Comment by largbae
4 hours ago
How is this different from the old "Let me Google that for you" response? Is answering via AI rude, or is asking a question that you can get a straight answer from an LLM the rude thing? Both?
You might be annoyed with me if I asked you for a link to AirBnB for example.
LMGTFY was an intentionally rude tongue-in-cheek response when someone was asking a question that could easily be answered by a simple search. This is about asking more complex questions that don't necessarily have a single objective answer.
The difference is that the LLM answer is almost always wrong. It assumes I have not already used an LLM and that I am asking something that an LLM can answer.
If the guy was asking about a business process in their business how would chatGPT know what their process is?
`Just send me the prompt` applies. If you have an answer and you feed it to an LLM to dress it up, just send me the prompt. If you don't have the answer and are just going to ask an LLM just tell me `I don't know`.
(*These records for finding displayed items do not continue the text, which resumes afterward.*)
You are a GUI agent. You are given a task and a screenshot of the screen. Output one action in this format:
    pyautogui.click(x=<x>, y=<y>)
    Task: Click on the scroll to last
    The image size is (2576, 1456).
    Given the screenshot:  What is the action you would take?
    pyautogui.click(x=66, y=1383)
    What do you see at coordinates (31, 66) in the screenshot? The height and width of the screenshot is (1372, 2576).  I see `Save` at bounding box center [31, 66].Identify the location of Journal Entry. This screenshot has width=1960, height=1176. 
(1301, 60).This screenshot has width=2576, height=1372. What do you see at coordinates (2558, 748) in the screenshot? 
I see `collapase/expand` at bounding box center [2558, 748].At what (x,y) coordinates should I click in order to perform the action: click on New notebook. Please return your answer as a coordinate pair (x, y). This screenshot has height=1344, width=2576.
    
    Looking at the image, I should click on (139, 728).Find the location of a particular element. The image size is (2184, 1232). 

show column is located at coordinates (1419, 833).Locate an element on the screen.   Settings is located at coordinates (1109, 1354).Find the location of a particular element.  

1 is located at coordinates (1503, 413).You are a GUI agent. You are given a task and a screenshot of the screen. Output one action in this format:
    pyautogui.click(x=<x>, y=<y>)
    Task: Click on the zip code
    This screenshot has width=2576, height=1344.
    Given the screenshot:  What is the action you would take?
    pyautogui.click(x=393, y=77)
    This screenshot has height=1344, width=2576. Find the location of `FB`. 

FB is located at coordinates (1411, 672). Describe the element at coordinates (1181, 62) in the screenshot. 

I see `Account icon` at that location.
I don't need a proxy for ChatGPT.
I may have to break the news to you that the LMGTFY was also rude. Both LMGTFY and AI copypastes are rude and dismissive answers that are intended to make the person asking the question feel stupid and bad. It only provides value in making you feel really smart and possibly smug about showing that question-asker what's up, and offers nothing in the short term about their problem (or in the long term about their comfort in turning to you for help).
> you can get a straight answer from an LLM
By definition, LLMs cannot give a straight answer. They give you text based off next token probabilities.
LMGTFY was rude. You'd never send that to a coworker, unless you were close friends and wanted to rib them a bit for having a brain fart.